Problem to work on: Using the data that follows, give again word for word the lines between the one holding "Click the Images icon in sidebar" and the one holding "Task: Switch to the Figure 1 tab", inclusive. Omit the pictures.
**********
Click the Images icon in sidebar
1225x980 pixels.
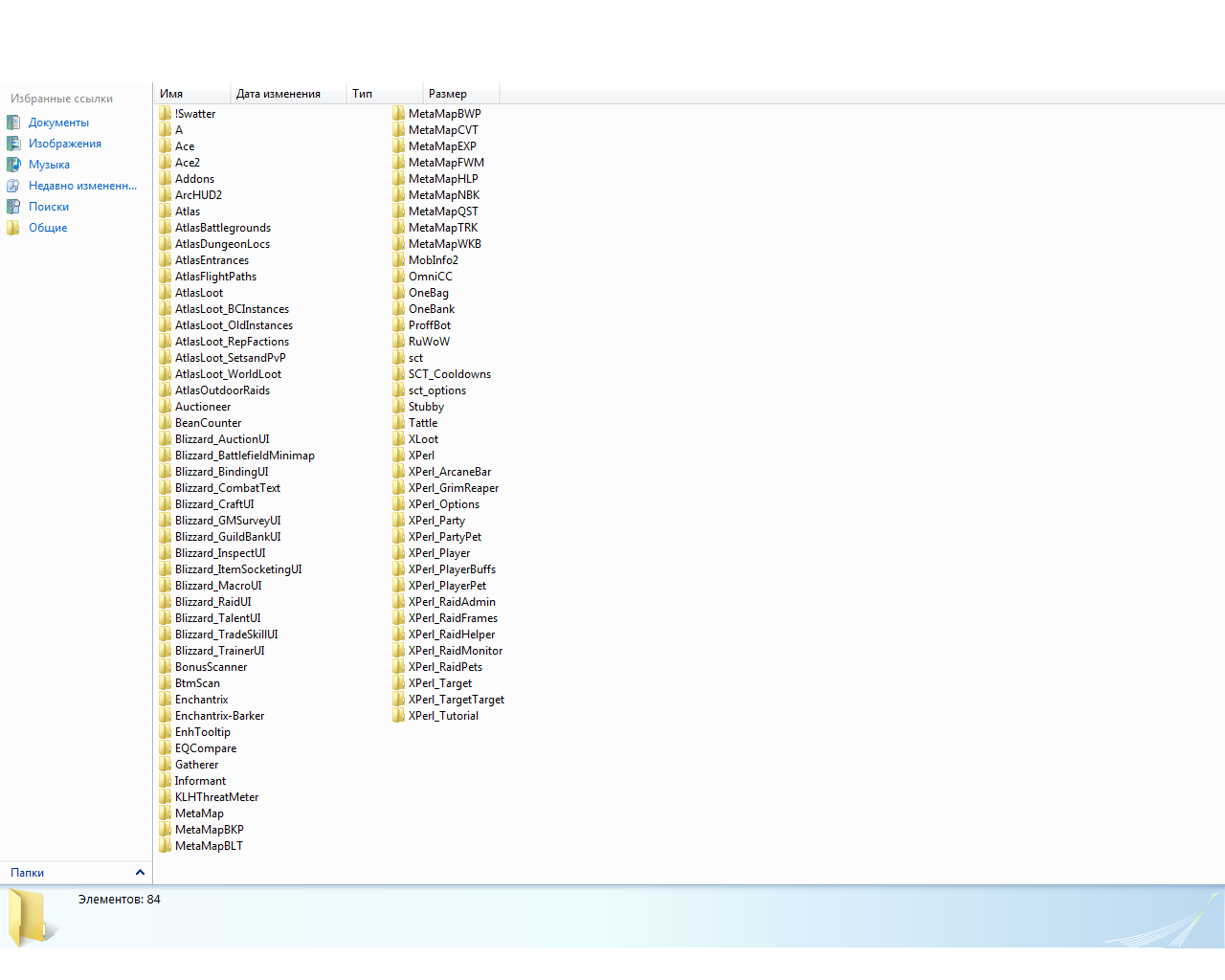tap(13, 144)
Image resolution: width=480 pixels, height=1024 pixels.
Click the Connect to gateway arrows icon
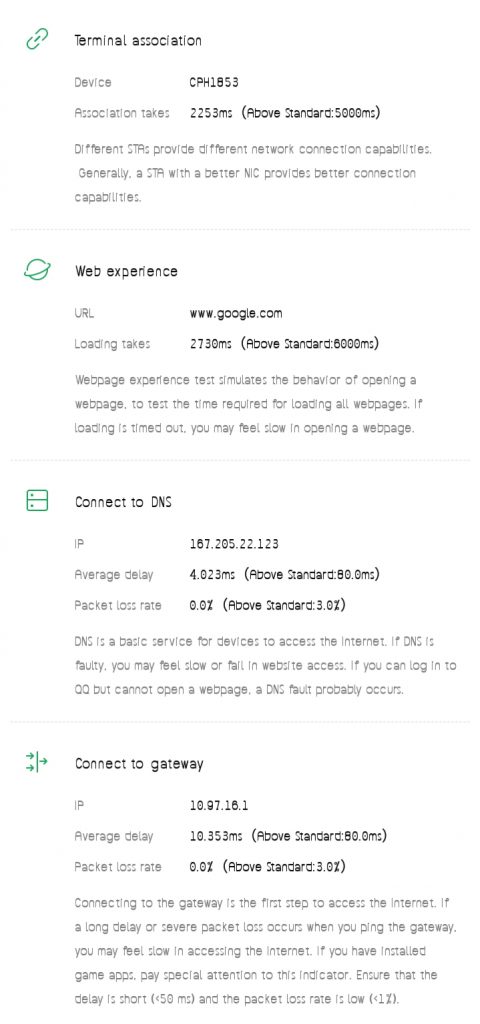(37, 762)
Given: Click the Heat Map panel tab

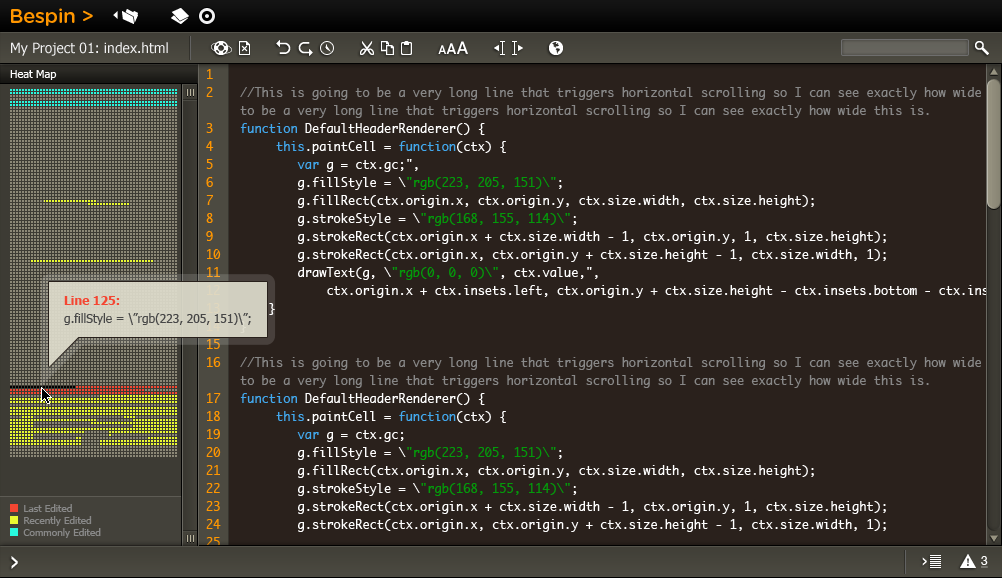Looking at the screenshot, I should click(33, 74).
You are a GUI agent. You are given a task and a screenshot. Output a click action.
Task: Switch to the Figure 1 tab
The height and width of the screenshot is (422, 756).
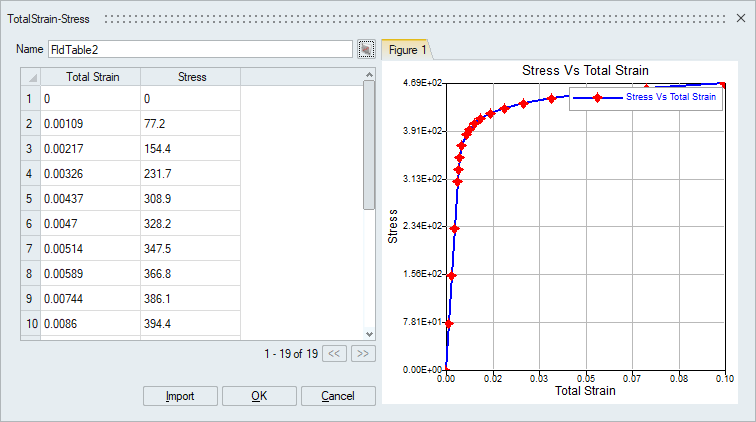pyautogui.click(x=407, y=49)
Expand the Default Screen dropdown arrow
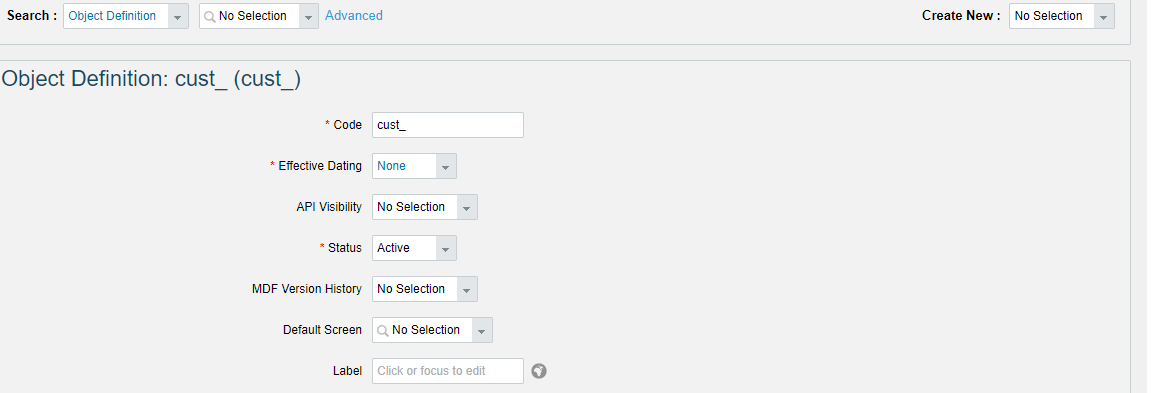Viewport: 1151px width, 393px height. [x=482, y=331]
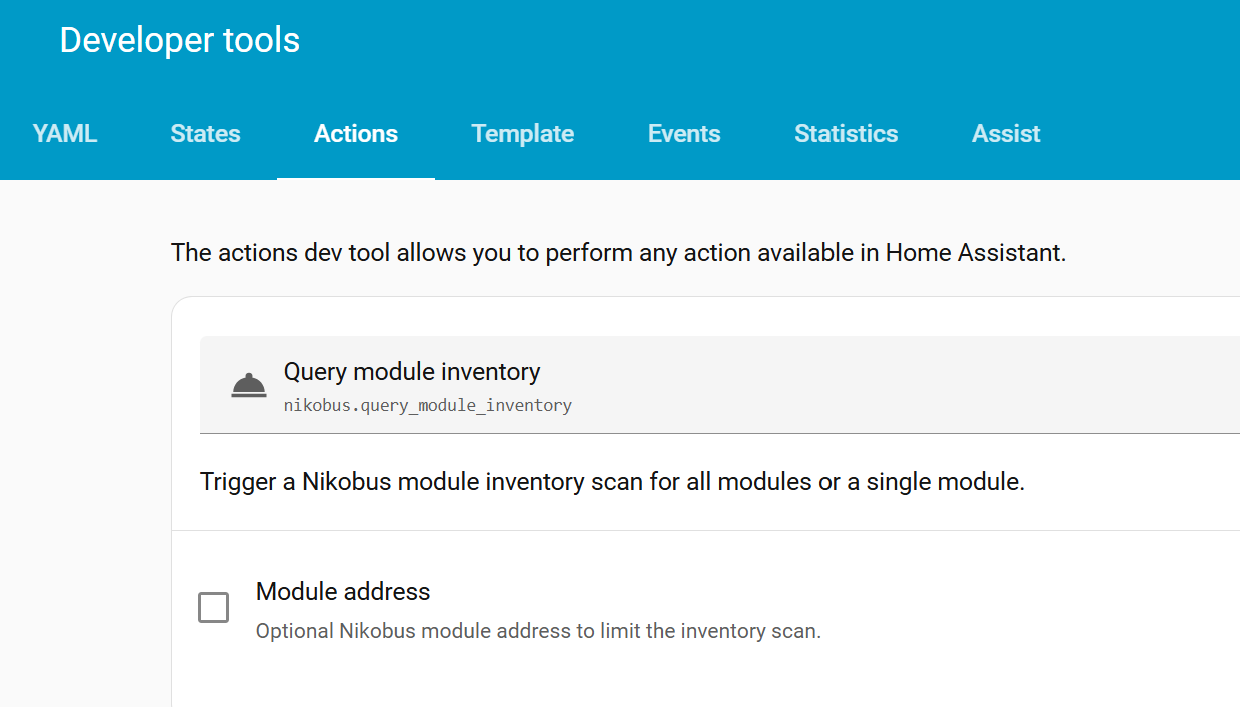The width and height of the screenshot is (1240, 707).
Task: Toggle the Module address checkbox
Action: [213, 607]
**********
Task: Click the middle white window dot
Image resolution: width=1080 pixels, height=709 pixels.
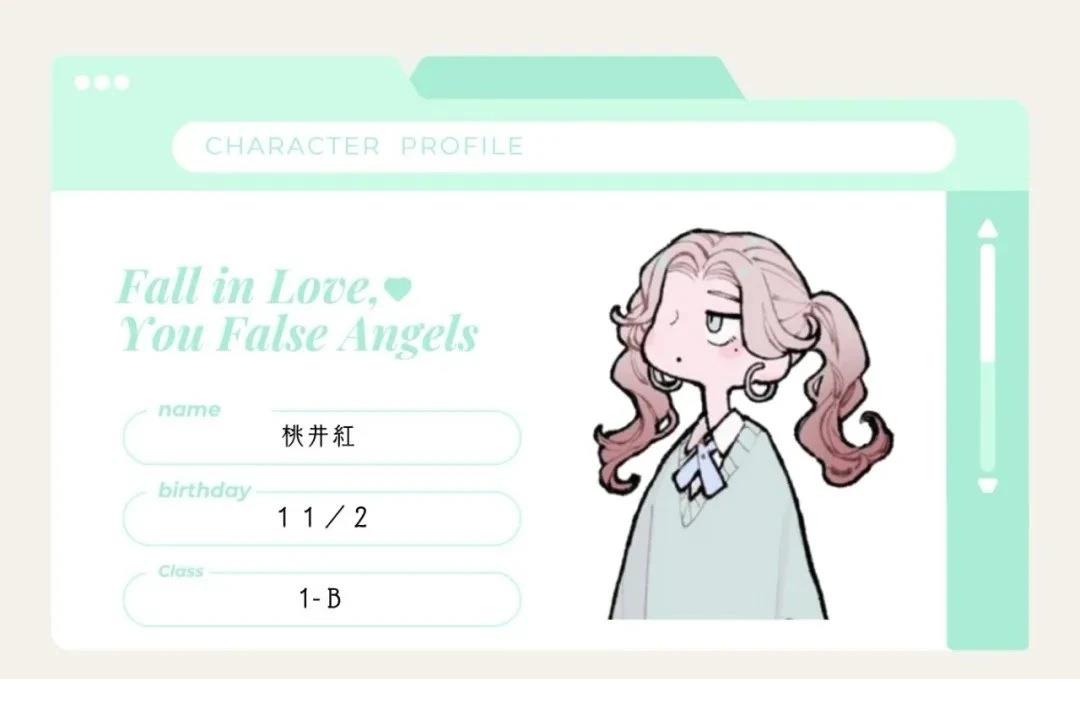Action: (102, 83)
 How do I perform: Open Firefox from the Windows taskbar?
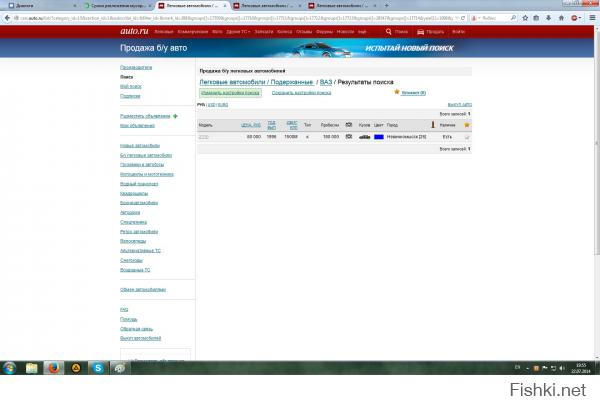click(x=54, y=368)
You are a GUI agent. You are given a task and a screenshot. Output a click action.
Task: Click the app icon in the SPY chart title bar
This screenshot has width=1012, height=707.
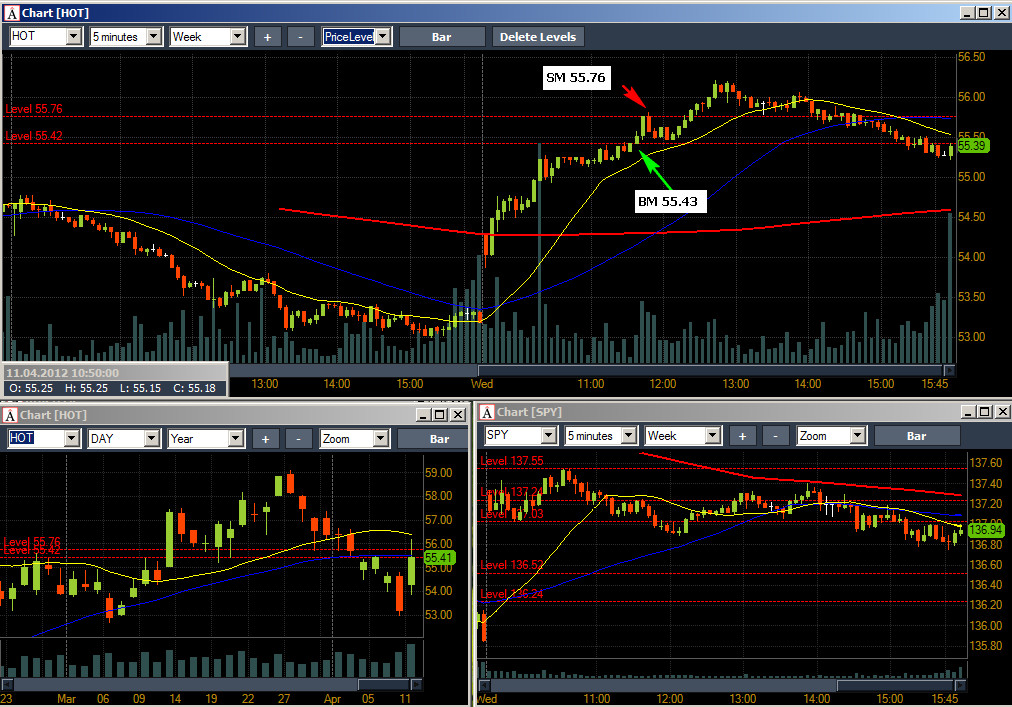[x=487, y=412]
**********
Response to the exercise:
Click the Images icon in sidebar
1225x980 pixels.
tap(13, 144)
Image resolution: width=480 pixels, height=1024 pixels.
Click the Connect to gateway arrows icon
(37, 762)
Given: Click the Heat Map panel tab

Looking at the screenshot, I should click(33, 74).
You are a GUI agent. You are given a task and a screenshot. Output a click action.
Task: Switch to the Figure 1 tab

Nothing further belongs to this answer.